9.19.2009

bring it on, cornucopia!


i have a confession. for all my good intentions my garden this year turned out pretty pitifully. i had grand visions of wading through row after row of over flowing tomoato, zuchinni, peppers, and eggplants; everything green and the vegetables luscious. it was our first year with a true vegetable garden and i think, like so many beginner's pursuits, the mind's eye and the actual reality had very little in common. rather than lush plenty, i pretty much have patchy anemic plants in dry, stale soil. sounds like eden, right?

it feels like pretty much everything that could go wrong did. the summer here in salt lake started out slowly with an unseasonably cool and rainy june so other than my spinach and lettuce crops, my early summer plantings all pretty much flunked. things were yellow and mottled and not great garden material. i seriously think i had something like 8 pea pods to show for my efforts. it was pathetic. the birds successfully stole every ripe strawberry we had. then there's flynn who at 2 years old is my garden's greatest enemy. he picked every single blossom off my cucumber plant and then ended up just having his way with it and pulling the whole thing right up out of the ground. he regularly picks all the tomatoes off the vine green or red, and he has stepped on my dear beets to the point of bruising. poor garden. i didn't pay enough attention to the tomatoes climbing up and up and nearly every plant has overrun their cage and are tipping precariously back over on to the dirt. but the biggest error of judgement was that the garden site just doesn't get enough sun. our yard has lovely huge pine and aspen trees and even though we removed a few pine behemoths last fall, we still didn't get enough golden rays to make things thrive.

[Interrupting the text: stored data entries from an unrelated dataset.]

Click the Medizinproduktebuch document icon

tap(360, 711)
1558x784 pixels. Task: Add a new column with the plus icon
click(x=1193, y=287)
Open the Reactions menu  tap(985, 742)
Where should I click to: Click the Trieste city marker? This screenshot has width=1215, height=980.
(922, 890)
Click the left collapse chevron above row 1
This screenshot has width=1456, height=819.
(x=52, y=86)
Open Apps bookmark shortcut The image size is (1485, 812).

i'm terming this year our guinea pig garden year, and because of our failures, i think we learned a lot. i think next summer we're ready to commit. no more pussy footing around and half heartedly growing stuff, we're going to get in it to win it! next year we will be siting things differently; pulling up grass and moving the garden to the only completely sunny patch in our yard. i will start my seeds for cold crops like lettuce, peas, spinach, and beets a lot earlier and hope that i can get a second round in again in the fall. i will water everything more and be vigilant about weekly fish emulsion fertilizer. most of all, i just want to make sure i spend the time out there taking stock and being attentive. i think truly great, productive gardens must take a lot more will power and hours than we were giving to ours.

all this being said, i am enjoying the bounty of the end of harvest season and am relishing the few garden triumphs we had. we have had many a good B.L.T. in the last couple weeks with our black master heirloom tomatoes. and i really am not lying when i say that the exactly 12 peaches that came off our little spindly peach tree were the sweetest, juiciest, and, dare i say, ambrosial peaches i've ever encountered? they were heavenly and made me seriously want to turn every inch of backyard into a peach orchard so i can share the gospel. after a rough start, the basil has finally matured and is now so prolific i've been making and freezing pesto like a fiend. i've been canning fresh salsa to make use of some respectable looking jalapeno and serrano peppers we grew.

and i know i'm not the only one with great, home grown food on my hands. i've been getting lots of nice fresh produce care packages from people...zucchini bread, potatoes, apples, beets....so much bounty. this is such a great time of year. the food couldn't be more prime and fresh or the light more golden. i feel lucky that i'm not trying to survive off what i grew this summer. we'd starve come october. but i feel even luckier still to have a little plot of earth to call my own, a place to reap what i sow. it's worth the weeds and the smack of failure. there's always next year, right?